В случае эволюции Дарвину было много чего опасаться, что стало ясно, к примеру, из отклика на «Пережитки» друга Дарвина Адама Седжвика [Эдама Седжуика], почтенного кембриджского профессора, преподававшего у Дарвина геологию. Седжвик назвал «Пережитки» «мерзкой книгой» и написал разгромный восьмидесятипятистраничный отзыв. Прежде чем подставляться под такую критику, Дарвин накопил гору весомых доказательств в поддержку своей теории. Эти старания заняли его на следующие пятнадцать лет, но в итоге именно благодаря им теория обрела успех.
За 1840-1850-е годы в семье Дарвинов прибыло. Отец Чарлза умер в 1848 году, оставив значительную сумму, на которую полагался Дарвин-младший, еще учась медицине, – вышло около пятидесяти тысяч фунтов, по современным деньгам – миллионы долларов. Дарвин вкладывал деньги с умом и сделался очень богат, так что заботиться о большой семье не составляло труда. Но беды с желудком продолжали донимать его, и он еще более ушел в затворничество, пропустив по болезни даже похороны отца.

> _Задания и упражнения_
[1] Выпишите из текста о Дарвине все указания на время: годы и сроки.
[2] Перепишите из текста о Дарвине отрывок, начиная со слов «За 1840-1850-е годы» и до слов «даже похороны отца.» включительно.
Записи взяты из другого источника.

> _Приведённый материал_

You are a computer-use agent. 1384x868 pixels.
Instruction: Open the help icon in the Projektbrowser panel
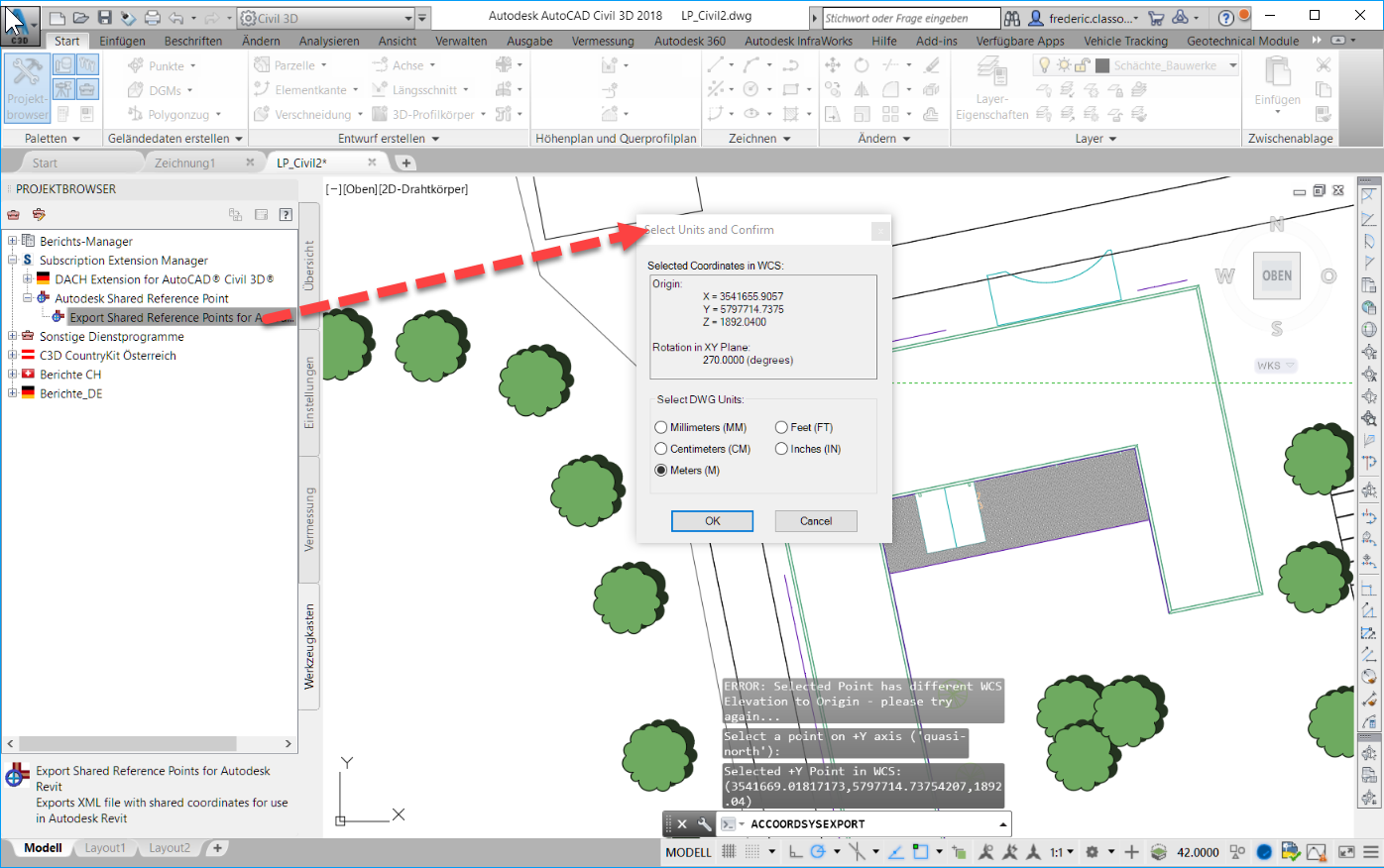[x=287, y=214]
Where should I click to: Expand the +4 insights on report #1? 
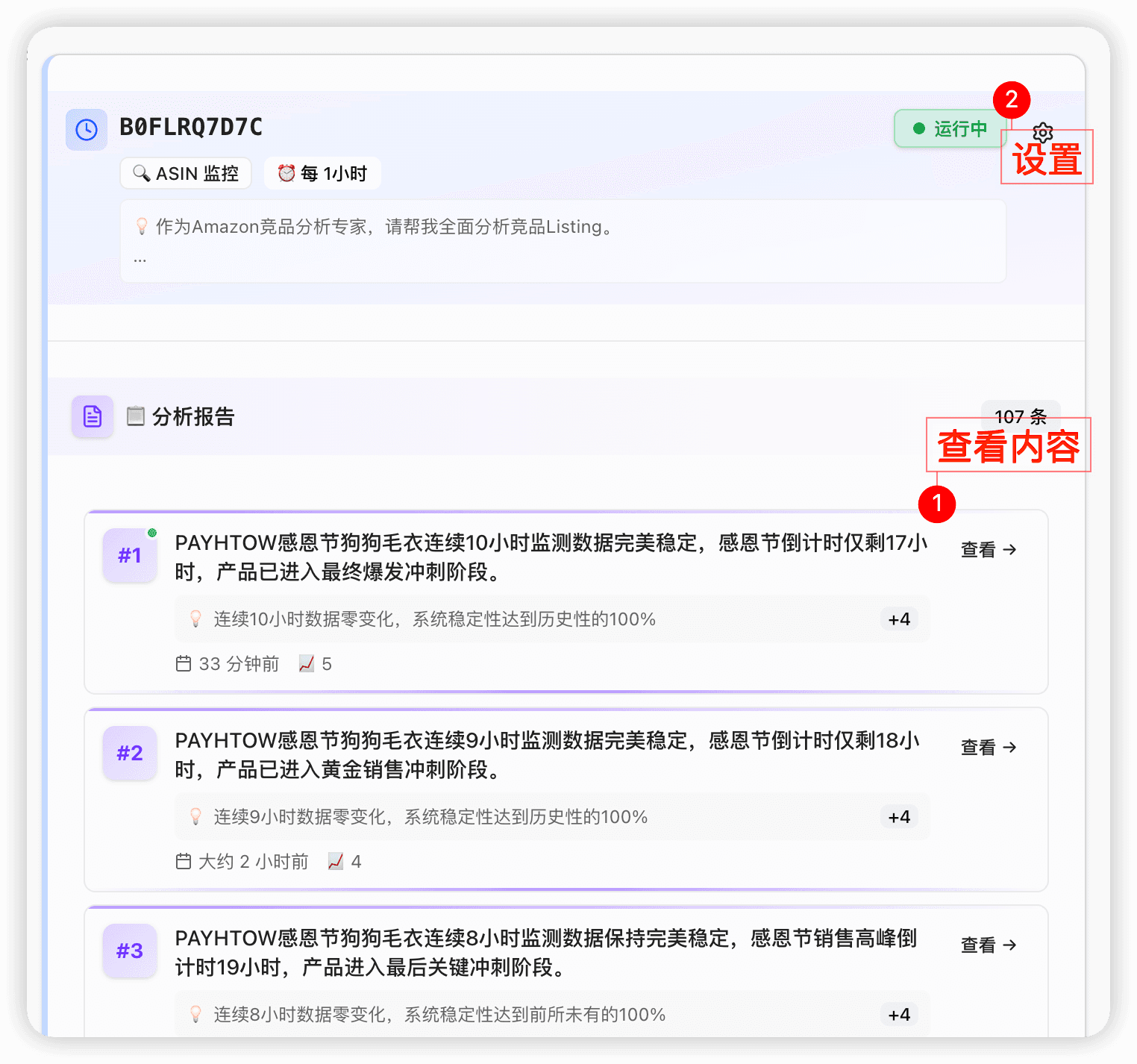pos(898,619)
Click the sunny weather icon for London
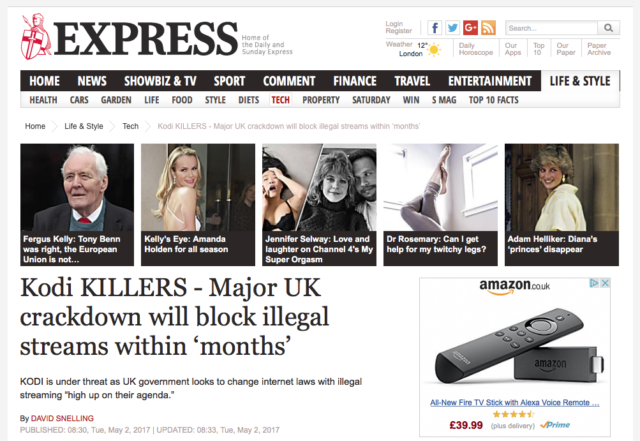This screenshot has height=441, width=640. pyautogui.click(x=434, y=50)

...

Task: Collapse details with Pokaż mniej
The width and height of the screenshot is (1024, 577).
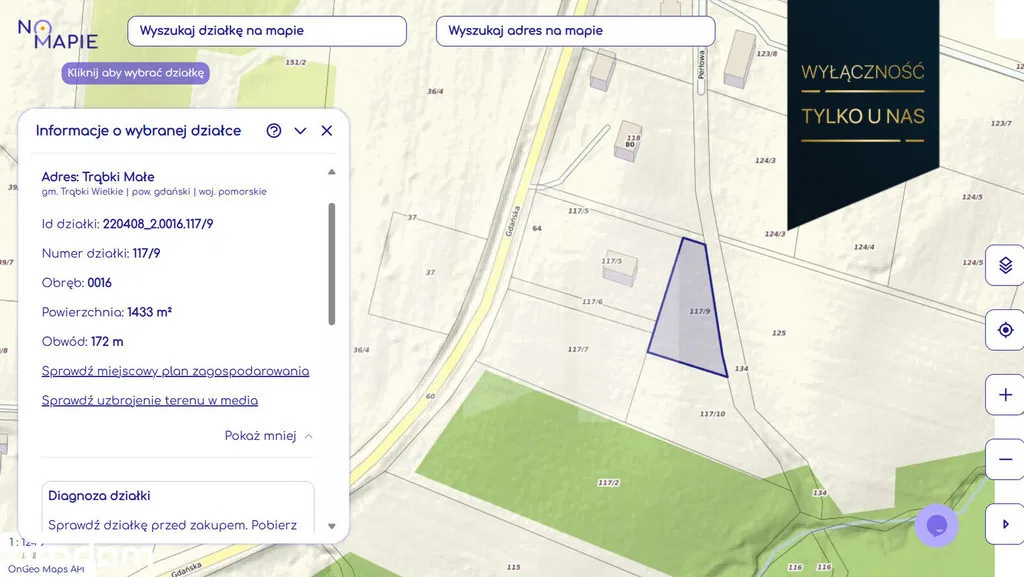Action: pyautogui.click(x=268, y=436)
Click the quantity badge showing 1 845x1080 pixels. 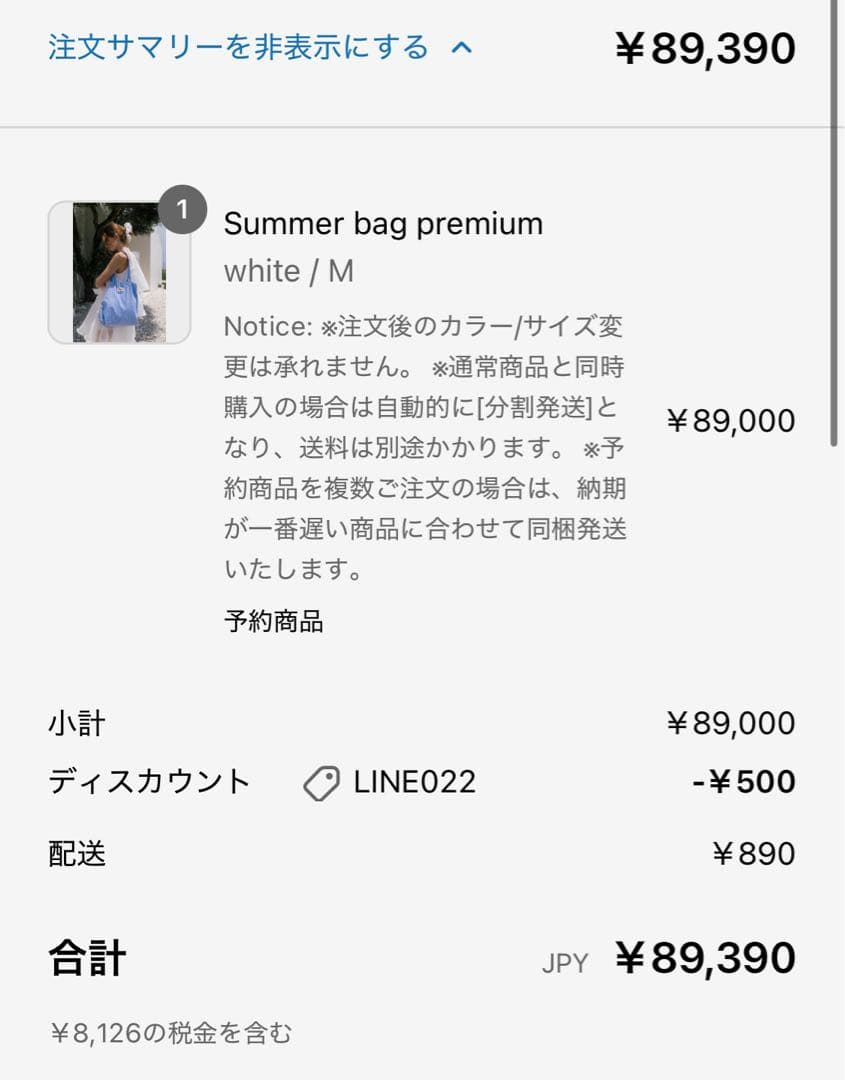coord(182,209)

...

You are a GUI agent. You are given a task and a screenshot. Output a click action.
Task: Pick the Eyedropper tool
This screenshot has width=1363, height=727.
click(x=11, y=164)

> _Ответы по заданиям_
[1] 1840-1850-е годы; 1848 год; следующие пятнадцать лет.

[2]
За 1840-1850-е годы в семье Дарвинов прибыло. Отец Чарлза умер в 1848 году, оставив значительную сумму, на которую полагался Дарвин-младший, еще учась медицине, – вышло около пятидесяти тысяч фунтов, по современным деньгам – миллионы долларов. Дарвин вкладывал деньги с умом и сделался очень богат, так что заботиться о большой семье не составляло труда. Но беды с желудком продолжали донимать его, и он еще более ушел в затворничество, пропустив по болезни даже похороны отца.